_GOAL OF THE EXERCISE_: Using the listing below, copy exactly each line from the one that has "You are a GUI" through the one that has "Given: Click the first progress indicator dot"; omit the pictures.

┌─ INFORMATION SUPPLIED

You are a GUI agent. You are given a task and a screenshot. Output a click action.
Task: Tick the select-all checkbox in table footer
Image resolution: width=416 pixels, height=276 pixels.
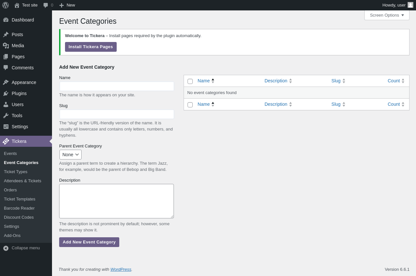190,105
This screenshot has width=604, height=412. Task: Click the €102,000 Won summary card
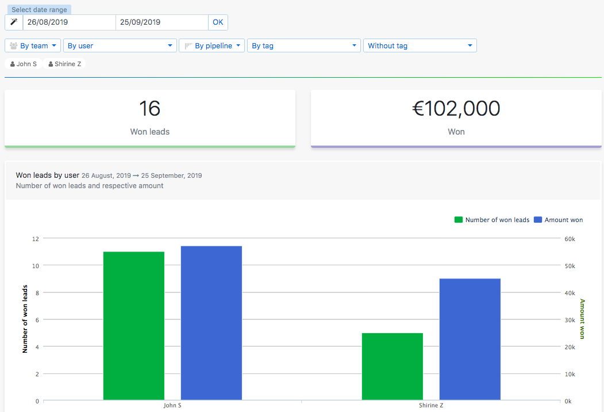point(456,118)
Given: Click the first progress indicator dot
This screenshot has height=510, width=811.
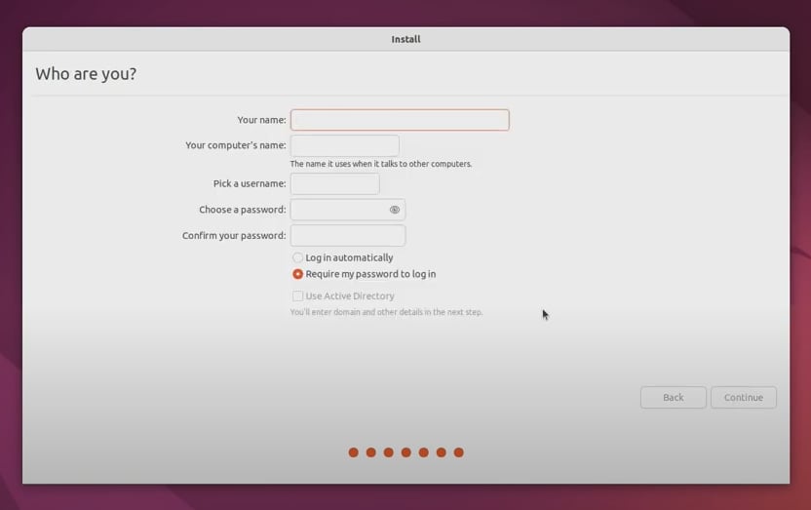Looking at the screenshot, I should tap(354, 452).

└─
┌─ INFORMATION SUPPLIED

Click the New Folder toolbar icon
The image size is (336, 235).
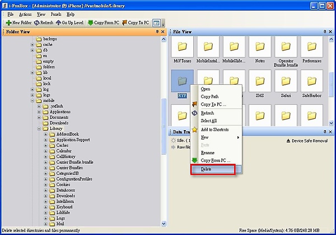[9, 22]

└─

_YOUR SOLUTION_:
You are a GUI agent. You are given a task and a screenshot. Output a click action.
Task: Tick the select-all checkbox in table footer
Image resolution: width=416 pixels, height=276 pixels.
190,105
This screenshot has width=604, height=412. Task: Click the €102,000 Won summary card
point(456,118)
Given: Click the first progress indicator dot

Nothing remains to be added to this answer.